▸ **Short task A**: Which two MX-80 Sound albums appear in the playlist?

Wednesday, February 2, 2022

Wednesday, February 2, 2022

Flowertops, Mimosa
  • Harry Bertoia, Unfolding / Sounds Beyond
  • Flowertops, Mimosa
  • C. Spencer Yeh / Okkyung Lee / Lasse Marhaug, Wake Up Awesome
  • William Parker & Hamid Drake, First Communion
  • To Live and Shave in L.A. 2, The 300 Dollar Silk Shirt (not feat. Tom Smith)
  • Sightings / Tom Smith, Gardens of War
  • Subterranean Modern (Ralph Records)
  • MX-80 Sound, Hard Attack
  • MX-80 Sound, Big Hits
  • Captain Beefheart, The Spotlight Kid
  • Moreno Veloso, Every Single Night
  • Legends of Old-Time Music: Fifty Years of County Records (disc 2)

▸ **Task material**:

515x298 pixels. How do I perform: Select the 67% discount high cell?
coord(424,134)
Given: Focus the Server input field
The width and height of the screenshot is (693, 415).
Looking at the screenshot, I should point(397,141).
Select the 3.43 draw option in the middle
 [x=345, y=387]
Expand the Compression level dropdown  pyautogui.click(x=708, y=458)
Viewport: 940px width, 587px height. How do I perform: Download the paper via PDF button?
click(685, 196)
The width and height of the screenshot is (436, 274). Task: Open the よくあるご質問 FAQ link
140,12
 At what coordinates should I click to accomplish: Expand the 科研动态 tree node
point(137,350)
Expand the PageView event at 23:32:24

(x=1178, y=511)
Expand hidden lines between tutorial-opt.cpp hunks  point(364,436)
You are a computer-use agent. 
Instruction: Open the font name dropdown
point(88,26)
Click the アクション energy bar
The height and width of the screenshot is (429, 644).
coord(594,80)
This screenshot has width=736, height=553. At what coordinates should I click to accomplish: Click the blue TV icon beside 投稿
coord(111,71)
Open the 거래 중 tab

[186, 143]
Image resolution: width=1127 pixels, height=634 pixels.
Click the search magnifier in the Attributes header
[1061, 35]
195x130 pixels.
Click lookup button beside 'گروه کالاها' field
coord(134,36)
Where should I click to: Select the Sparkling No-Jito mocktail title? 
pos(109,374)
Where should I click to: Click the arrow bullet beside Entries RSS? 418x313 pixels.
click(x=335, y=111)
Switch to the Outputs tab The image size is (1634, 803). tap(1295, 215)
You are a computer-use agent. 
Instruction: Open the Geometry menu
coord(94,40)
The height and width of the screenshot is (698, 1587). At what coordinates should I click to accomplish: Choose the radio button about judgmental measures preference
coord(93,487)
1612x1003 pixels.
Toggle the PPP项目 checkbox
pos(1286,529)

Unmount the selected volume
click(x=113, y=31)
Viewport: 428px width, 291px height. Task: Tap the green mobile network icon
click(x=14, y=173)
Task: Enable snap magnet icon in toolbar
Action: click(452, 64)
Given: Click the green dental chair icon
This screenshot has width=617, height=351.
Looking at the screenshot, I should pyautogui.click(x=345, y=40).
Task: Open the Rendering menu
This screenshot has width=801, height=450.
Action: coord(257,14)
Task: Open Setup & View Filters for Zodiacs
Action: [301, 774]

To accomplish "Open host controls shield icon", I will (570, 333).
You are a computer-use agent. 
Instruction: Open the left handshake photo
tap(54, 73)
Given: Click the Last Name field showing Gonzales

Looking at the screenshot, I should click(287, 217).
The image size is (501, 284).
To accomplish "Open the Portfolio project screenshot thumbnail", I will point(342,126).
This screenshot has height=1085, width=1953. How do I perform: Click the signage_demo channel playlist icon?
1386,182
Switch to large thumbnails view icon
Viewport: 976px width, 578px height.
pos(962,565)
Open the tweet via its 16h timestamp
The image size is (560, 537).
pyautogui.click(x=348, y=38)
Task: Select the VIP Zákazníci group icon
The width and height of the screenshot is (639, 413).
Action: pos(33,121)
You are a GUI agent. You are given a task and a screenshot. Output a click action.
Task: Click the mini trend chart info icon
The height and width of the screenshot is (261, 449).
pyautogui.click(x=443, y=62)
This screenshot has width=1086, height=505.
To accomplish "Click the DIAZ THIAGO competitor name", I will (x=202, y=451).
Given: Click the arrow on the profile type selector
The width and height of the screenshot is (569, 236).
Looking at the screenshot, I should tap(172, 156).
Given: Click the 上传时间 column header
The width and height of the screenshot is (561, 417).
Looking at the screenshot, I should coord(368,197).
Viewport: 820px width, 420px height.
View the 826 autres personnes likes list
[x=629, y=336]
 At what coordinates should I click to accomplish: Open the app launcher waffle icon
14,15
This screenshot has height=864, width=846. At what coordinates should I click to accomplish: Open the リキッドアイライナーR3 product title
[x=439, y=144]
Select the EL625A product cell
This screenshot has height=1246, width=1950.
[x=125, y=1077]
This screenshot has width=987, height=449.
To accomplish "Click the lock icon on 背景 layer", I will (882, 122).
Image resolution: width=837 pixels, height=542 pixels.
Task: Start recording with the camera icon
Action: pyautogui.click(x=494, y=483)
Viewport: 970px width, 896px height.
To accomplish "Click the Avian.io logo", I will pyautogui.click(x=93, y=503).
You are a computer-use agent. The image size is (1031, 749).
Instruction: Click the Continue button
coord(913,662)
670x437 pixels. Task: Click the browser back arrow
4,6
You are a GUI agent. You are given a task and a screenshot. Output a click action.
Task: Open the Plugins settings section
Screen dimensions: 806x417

▸ **Short task B**: How many lines in the rows above contain the string "header"? Treat case as significant, and give only the number.

▸ **Task answer A**: Hard Attack and Big Hits.

▸ **Task answer B**: 2